White Fang


Page 47 of 52



All this was a matter of development, and took time.  Next in his regard, after the children, was Judge Scott.  There were two reasons, possibly, for this.  First, he was evidently a valuable possession of the master’s, and next, he was undemonstrative.  White Fang liked to lie at his feet on the wide porch when he read the newspaper, from time to time favouring White Fang with a look or a word—untroublesome tokens that he recognised White Fang’s presence and existence.  But this was only when the master was not around.  When the master appeared, all other beings ceased to exist so far as White Fang was concerned.

White Fang allowed all the members of the family to pet him and make much of him; but he never gave to them what he gave to the master.  No caress of theirs could put the love-croon into his throat, and, try as they would, they could never persuade him into snuggling against them.  This expression of abandon and surrender, of absolute trust, he reserved for the master alone.  In fact, he never regarded the members of the family in any other light than possessions of the love-master.

Also White Fang had early come to differentiate between the family and the servants of the household.  The latter were afraid of him, while he merely refrained from attacking them.  This because he considered that they were likewise possessions of the master.  Between White Fang and them existed a neutrality and no more.  They cooked for the master and washed the dishes and did other things just as Matt had done up in the Klondike.  They were, in short, appurtenances of the household.

Outside the household there was even more for White Fang to learn.  The master’s domain was wide and complex, yet it had its metes and bounds.  The land itself ceased at the county road.  Outside was the common domain of all gods—the roads and streets.  Then inside other fences were the particular domains of other gods.  A myriad laws governed all these things and determined conduct; yet he did not know the speech of the gods, nor was there any way for him to learn save by experience.  He obeyed his natural impulses until they ran him counter to some law.  When this had been done a few times, he learned the law and after that observed it.
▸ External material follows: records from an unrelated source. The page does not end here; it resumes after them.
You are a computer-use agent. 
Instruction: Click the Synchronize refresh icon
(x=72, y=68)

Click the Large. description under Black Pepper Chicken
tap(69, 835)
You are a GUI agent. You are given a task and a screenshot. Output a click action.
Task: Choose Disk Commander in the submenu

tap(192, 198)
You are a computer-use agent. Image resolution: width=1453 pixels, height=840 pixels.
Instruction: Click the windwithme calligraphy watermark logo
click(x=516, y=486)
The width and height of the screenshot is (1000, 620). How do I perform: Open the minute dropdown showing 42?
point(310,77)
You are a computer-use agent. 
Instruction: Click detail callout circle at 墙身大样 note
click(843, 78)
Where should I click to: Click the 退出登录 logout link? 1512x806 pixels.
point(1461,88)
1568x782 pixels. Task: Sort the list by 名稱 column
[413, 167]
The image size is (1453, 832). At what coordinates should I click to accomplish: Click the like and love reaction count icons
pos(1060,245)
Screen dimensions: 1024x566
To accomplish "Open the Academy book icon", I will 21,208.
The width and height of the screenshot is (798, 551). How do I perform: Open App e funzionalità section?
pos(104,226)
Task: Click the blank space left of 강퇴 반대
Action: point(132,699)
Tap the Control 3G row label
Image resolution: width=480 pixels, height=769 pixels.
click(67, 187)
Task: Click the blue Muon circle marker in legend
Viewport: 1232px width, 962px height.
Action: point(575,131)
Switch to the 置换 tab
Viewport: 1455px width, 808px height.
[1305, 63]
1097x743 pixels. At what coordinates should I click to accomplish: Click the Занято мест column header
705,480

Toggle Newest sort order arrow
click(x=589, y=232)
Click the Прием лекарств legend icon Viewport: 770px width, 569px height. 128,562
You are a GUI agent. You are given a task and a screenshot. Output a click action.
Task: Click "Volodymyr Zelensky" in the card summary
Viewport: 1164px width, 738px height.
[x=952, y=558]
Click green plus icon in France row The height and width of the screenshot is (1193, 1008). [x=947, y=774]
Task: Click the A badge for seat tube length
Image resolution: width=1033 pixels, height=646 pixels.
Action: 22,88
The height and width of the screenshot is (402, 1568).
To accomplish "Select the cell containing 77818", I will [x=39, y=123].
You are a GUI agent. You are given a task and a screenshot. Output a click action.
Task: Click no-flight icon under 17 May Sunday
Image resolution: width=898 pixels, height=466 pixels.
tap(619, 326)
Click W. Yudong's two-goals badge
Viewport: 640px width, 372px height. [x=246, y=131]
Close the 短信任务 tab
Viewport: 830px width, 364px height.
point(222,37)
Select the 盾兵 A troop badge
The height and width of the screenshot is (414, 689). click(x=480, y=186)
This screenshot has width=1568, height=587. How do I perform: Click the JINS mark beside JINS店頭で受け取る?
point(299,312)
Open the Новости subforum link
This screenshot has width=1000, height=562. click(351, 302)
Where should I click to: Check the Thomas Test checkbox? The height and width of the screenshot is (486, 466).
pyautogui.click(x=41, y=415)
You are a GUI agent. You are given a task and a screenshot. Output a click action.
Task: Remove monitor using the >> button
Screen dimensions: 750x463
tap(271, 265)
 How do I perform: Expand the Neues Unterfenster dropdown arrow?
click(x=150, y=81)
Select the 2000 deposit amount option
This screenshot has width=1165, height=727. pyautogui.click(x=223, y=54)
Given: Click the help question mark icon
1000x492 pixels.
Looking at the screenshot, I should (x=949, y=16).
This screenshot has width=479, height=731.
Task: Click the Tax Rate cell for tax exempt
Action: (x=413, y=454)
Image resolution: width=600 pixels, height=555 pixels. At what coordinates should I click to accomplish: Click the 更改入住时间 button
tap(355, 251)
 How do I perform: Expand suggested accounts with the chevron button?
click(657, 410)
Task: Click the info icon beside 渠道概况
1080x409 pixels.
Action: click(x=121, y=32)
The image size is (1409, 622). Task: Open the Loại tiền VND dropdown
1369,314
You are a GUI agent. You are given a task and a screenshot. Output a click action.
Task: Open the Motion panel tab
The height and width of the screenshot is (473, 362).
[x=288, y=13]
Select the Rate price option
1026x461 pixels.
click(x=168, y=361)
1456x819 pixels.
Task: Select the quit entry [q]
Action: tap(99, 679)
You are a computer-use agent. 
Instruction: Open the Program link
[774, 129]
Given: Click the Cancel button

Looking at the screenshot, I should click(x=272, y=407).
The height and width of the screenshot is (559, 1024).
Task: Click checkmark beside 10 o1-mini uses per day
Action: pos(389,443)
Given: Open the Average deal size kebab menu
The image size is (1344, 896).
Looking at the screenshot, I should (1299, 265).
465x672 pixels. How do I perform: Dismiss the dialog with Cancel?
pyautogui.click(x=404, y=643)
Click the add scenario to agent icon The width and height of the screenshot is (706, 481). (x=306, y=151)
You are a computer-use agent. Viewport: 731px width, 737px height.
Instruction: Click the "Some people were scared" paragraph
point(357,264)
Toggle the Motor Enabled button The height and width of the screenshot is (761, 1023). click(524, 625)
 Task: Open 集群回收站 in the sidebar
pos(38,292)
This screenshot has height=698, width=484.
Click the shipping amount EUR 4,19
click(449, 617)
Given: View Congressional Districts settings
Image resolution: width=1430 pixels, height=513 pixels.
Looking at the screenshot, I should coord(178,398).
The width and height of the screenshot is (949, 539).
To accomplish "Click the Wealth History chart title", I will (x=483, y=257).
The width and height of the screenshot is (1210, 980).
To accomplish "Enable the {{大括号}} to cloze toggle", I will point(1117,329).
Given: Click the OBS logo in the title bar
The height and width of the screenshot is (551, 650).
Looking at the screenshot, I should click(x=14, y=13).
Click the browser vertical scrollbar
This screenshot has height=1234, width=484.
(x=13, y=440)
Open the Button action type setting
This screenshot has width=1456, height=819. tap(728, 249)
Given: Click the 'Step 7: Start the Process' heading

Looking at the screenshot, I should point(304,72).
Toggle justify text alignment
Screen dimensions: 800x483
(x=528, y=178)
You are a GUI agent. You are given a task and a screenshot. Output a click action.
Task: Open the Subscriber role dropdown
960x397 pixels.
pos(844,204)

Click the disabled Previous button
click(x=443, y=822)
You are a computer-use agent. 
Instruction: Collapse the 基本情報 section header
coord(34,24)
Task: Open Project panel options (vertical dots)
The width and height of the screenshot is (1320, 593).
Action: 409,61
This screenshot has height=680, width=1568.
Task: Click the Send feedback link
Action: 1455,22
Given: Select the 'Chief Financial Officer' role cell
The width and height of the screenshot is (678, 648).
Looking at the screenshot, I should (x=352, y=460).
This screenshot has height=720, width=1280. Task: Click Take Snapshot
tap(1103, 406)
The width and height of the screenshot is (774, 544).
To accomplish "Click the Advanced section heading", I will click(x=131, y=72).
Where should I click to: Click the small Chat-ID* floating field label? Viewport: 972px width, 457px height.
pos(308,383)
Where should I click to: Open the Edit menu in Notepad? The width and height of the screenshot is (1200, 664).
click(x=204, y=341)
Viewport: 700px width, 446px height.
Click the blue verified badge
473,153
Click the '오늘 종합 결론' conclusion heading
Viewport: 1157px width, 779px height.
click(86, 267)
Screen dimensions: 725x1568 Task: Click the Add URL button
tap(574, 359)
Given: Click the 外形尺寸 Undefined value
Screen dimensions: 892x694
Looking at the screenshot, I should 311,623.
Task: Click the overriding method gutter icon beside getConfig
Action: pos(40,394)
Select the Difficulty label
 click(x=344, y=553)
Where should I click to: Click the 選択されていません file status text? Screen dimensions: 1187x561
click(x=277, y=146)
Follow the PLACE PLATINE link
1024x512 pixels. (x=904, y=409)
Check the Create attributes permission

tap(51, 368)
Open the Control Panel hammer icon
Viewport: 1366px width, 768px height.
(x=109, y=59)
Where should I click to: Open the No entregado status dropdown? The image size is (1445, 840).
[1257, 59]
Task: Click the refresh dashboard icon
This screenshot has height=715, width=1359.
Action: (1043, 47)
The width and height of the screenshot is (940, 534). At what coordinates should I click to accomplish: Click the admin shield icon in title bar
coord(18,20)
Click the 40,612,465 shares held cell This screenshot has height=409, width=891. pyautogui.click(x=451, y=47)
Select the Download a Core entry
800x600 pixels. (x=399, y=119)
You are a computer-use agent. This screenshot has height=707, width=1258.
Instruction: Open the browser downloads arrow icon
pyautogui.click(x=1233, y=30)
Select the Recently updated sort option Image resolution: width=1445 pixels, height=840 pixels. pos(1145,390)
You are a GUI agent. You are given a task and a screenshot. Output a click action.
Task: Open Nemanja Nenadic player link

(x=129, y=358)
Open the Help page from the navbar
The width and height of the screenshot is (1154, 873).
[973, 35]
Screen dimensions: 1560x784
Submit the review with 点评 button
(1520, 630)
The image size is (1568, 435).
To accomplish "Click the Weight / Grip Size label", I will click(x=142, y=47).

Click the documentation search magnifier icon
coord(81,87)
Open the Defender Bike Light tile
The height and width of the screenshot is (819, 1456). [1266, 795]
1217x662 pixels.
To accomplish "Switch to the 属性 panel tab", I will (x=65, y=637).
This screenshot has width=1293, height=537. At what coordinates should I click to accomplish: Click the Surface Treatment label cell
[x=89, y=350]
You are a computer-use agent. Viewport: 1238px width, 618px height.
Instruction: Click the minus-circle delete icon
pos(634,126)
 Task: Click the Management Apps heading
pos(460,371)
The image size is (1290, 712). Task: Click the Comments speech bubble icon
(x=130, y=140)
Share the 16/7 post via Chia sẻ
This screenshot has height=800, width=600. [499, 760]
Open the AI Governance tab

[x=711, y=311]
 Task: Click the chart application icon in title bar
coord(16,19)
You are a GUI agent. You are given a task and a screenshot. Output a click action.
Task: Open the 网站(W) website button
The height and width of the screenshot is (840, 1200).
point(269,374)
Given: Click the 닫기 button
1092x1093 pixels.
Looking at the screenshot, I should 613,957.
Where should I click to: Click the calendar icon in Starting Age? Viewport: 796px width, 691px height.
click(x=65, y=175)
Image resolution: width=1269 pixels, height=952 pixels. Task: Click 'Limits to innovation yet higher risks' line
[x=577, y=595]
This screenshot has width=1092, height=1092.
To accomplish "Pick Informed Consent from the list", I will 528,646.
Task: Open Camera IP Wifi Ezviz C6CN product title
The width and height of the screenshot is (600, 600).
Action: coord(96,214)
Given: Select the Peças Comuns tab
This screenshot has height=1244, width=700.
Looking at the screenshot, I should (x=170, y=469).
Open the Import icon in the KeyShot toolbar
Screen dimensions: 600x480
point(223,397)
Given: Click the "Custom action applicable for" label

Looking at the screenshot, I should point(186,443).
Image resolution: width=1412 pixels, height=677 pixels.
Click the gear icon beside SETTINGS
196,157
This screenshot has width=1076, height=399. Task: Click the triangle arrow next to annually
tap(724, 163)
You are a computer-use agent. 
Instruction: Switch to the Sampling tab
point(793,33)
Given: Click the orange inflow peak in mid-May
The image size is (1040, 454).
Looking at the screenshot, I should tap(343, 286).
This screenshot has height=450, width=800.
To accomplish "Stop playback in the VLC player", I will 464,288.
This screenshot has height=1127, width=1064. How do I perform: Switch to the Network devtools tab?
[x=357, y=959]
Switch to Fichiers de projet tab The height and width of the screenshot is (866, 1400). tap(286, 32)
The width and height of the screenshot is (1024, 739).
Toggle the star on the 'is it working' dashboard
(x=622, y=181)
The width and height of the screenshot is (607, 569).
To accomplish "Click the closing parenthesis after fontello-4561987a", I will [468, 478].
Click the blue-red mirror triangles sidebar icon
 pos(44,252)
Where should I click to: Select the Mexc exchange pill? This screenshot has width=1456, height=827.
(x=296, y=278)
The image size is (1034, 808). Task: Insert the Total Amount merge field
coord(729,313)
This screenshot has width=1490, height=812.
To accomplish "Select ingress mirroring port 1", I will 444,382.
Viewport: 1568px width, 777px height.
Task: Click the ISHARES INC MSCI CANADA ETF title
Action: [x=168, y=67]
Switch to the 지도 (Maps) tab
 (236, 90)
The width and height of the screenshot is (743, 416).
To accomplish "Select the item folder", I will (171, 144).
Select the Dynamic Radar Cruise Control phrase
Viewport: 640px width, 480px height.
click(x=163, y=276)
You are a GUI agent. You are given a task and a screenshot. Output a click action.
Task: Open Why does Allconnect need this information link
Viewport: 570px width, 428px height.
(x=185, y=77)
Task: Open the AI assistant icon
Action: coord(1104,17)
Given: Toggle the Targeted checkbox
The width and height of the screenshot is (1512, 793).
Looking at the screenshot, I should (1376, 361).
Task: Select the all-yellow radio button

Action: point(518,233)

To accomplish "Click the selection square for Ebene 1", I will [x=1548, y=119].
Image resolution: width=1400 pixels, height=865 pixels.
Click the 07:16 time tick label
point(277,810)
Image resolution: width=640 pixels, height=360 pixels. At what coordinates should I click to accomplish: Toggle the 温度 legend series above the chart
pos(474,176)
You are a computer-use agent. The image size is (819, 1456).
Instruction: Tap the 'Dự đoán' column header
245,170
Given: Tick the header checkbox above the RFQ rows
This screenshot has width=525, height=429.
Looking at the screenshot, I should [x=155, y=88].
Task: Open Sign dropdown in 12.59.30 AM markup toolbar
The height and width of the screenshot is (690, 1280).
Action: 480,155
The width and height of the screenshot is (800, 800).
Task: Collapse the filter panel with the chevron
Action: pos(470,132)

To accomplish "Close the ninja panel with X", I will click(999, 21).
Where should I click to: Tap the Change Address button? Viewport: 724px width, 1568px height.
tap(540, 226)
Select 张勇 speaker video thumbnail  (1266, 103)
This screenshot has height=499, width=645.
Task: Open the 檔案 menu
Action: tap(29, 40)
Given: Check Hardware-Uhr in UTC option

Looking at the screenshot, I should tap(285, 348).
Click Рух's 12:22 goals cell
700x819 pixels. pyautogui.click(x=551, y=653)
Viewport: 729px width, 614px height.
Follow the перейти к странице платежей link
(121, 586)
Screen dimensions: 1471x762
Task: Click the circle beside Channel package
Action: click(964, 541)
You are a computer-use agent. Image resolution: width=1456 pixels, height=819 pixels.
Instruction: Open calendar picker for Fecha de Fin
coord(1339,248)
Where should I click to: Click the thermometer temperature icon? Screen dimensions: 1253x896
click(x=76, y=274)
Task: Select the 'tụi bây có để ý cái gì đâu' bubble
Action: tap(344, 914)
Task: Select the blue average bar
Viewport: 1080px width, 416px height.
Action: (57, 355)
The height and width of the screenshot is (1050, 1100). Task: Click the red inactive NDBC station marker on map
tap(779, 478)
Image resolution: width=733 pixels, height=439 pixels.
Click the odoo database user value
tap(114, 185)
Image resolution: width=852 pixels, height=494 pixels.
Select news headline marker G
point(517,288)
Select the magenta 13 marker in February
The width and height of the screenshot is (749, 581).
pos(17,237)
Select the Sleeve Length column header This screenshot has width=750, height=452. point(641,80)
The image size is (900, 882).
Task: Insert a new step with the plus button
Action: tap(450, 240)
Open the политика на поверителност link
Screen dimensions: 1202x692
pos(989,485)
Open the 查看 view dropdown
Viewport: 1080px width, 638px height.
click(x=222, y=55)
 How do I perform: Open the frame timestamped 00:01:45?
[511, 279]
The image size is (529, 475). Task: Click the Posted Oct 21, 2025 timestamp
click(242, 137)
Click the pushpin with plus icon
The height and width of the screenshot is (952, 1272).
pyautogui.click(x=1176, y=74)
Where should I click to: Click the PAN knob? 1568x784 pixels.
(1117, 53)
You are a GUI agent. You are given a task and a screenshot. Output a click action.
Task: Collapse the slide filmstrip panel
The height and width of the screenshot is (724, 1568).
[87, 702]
But most potent in his education was the cuff of the master’s hand, the censure of the master’s voice.  Because of White Fang’s very great love, a cuff from the master hurt him far more than any beating Grey Beaver or Beauty Smith had ever given him.  They had hurt only the flesh of him; beneath the flesh the spirit had still raged, splendid and invincible.  But with the master the cuff was always too light to hurt the flesh.  Yet it went deeper.  It was an expression of the master’s disapproval, and White Fang’s spirit wilted under it.

In point of fact, the cuff was rarely administered.  The master’s voice was sufficient.  By it White Fang knew whether he did right or not.  By it he trimmed his conduct and adjusted his actions.  It was the compass by which he steered and learned to chart the manners of a new land and life.

In the Northland, the only domesticated animal was the dog.  All other animals lived in the Wild, and were, when not too formidable, lawful spoil for any dog.  All his days White Fang had foraged among the live things for food.  It did not enter his head that in the Southland it was otherwise.  But this he was to learn early in his residence in Santa Clara Valley.  Sauntering around the corner of the house in the early morning, he came upon a chicken that had escaped from the chicken-yard.  White Fang’s natural impulse was to eat it.  A couple of bounds, a flash of teeth and a frightened squawk, and he had scooped in the adventurous fowl.  It was farm-bred and fat and tender; and White Fang licked his chops and decided that such fare was good.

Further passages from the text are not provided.